Tonka had four days off last week, and when I got back on him he was gimpy. He mostly worked out of it, but if you looked closely you’d see a small head bob when he tracked left at the trot. This intermittent lameness is so frustrating! It’s difficult to diagnose the exact cause because it comes and goes. Of course when Monika our veterinarian comes out, either it’s not visible, or not severe enough to be able to do diagnostics like nerve blocks. Monika was already scheduled to see Tonka this Wednesday, so I’m actually hoping that Tonka will still show a consistent head bob so that Monika can get more information. Monika was coming out to do maintenance, like shockwave over the SI and hock injections. We were also going to do imaging of the angle in his front hoofs. A couple of weeks ago Tonka and I went on a five-mile walk down dirt roads. The loose sand in the footing was abrasive, and when we came home I noticed that his left toe was worn flat to his shoe. The right toe still had the small overhang of hoof wall that my farrier likes over the shoe. We already have him in pads to ease issues in the coffin joint. With information from the x-rays, my farrier might be able to make small adjustments to keep that left toe from dragging.

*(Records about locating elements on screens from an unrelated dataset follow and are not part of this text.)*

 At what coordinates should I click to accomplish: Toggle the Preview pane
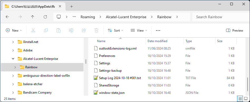234,30
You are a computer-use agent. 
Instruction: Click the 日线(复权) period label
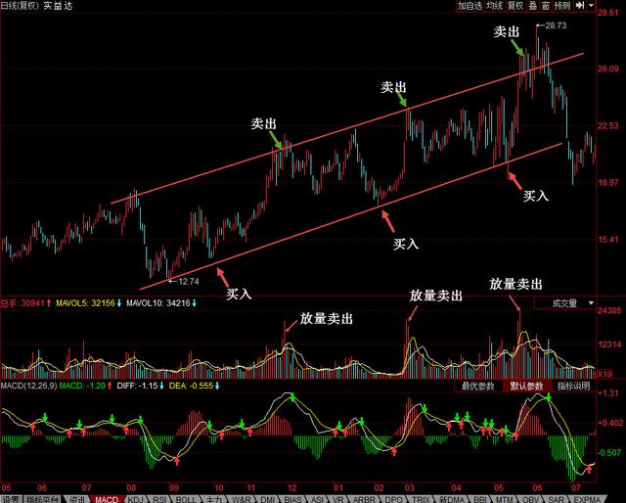coord(20,7)
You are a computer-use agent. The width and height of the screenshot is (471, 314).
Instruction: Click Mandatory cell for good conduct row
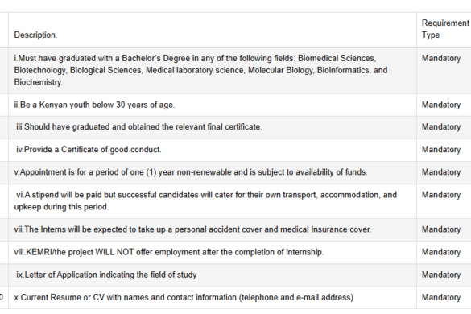pos(441,149)
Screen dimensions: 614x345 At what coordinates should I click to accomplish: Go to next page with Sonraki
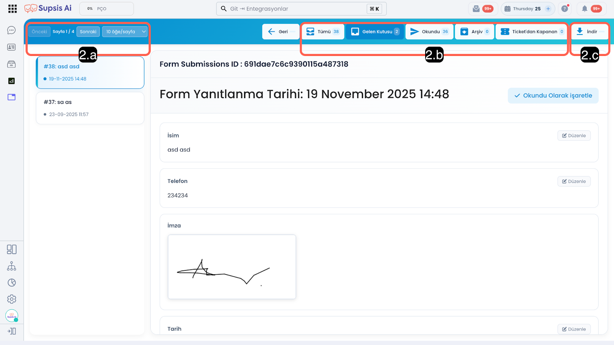pyautogui.click(x=88, y=32)
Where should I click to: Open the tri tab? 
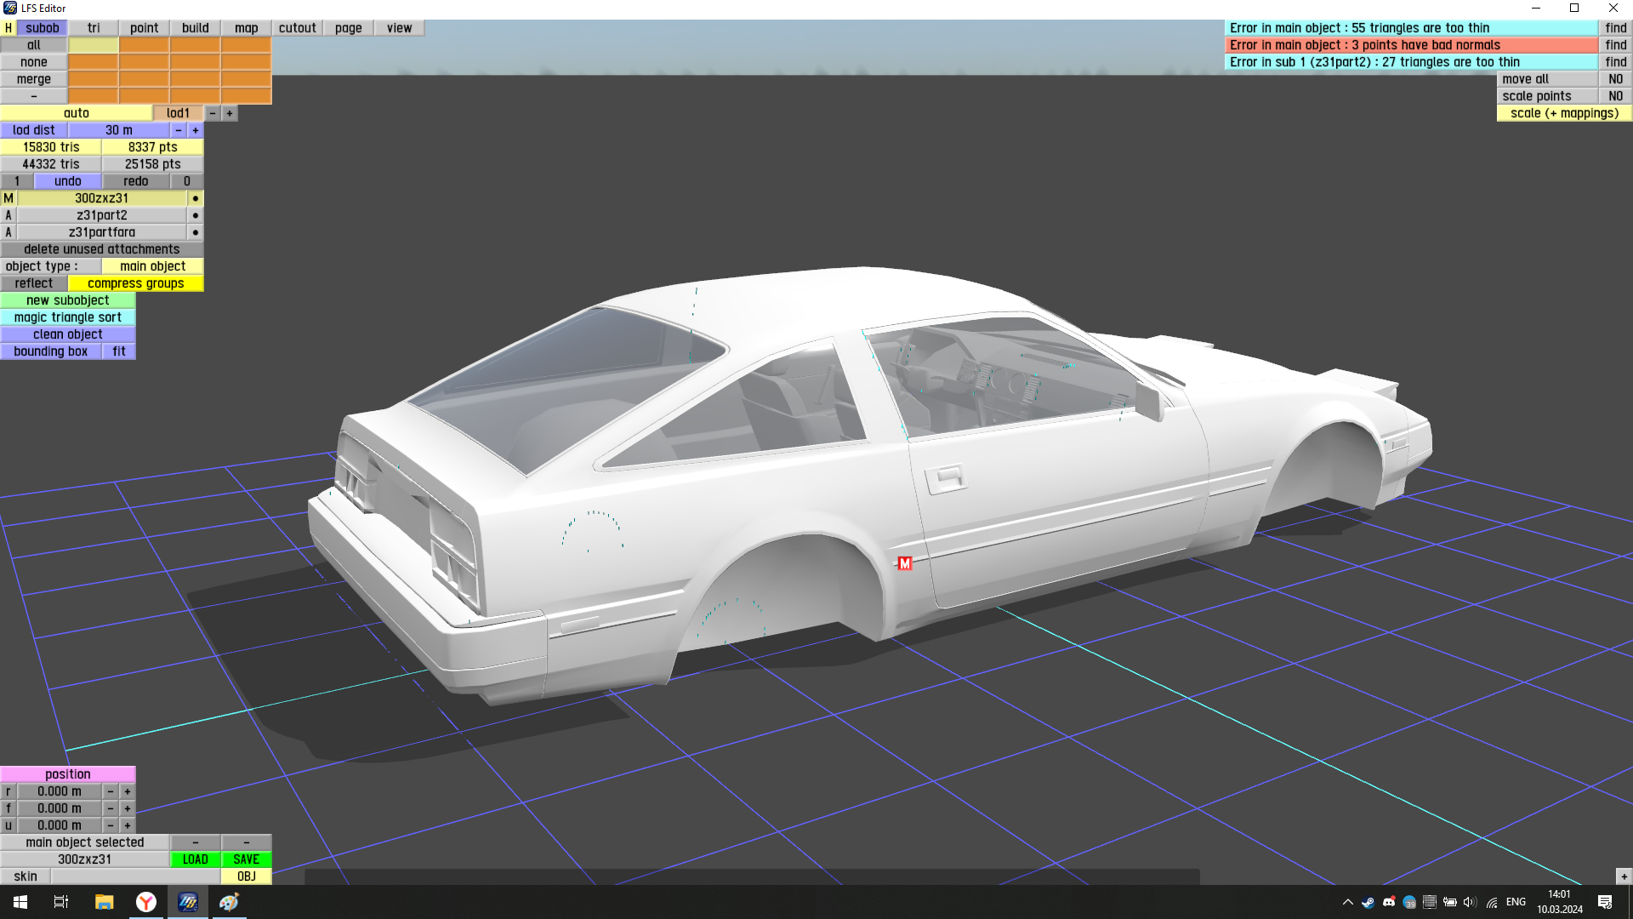[94, 28]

None of us are truly symmetrical or in perfect working order. We can’t expect that of our horses, either. Whatever is going on with Tonka, I don’t think it’s dire. He’s been going wonderfully. See how he is pushing off evenly with both hind legs, using his back, and keeping his front toes even? That’s not a horse in pain. (That’s a low 18-inch cross-rail. The effort that Tonka is putting in is his idea of fun and not necessary to get over the jump!)
Yesterday I trailered Tonka home to Turtle Hill. It’s turtle egg-laying season, but they don’t come out midday, so it was safe to play in the field. Tonka felt sound to the right.
To the left you’d have to know what you were looking for to see a hint of head bob.
Tonka’s canter is improving literally by leaps and bounds. He’s now able to stay balanced and in-stride downhill,
and power off of the hindquarters uphill.
I’ll ride the next two days in the indoor arena. Which means good footing, but a space in which we do circles and turns. It’ll be interesting to see whether that exacerbates the head bob. I’ll keep him going, but no jumping until he’s 100 percent sound again. Which will bum my horse out. He does sulk when others are cantering over obstacles and he’s not allowed to join in! Hopefully, Monika will help Tonka get back to flying again. I’ll let you know!
Beautiful shots from Turtle Hill! Their hooves are an amazingly complex thing in terms of structure, and in terms of the effects of little changes. You are fortunate to have such a good vet and farrier team to work with!
Extremely fortunate to have those professionals on Team Tonka!
Really hope you can sort this ongoing problem out for Tonka and you, must be very frustrating when it comes and goes. Looks like you had a lovely time at Turtle Hill, really looking green and lush now.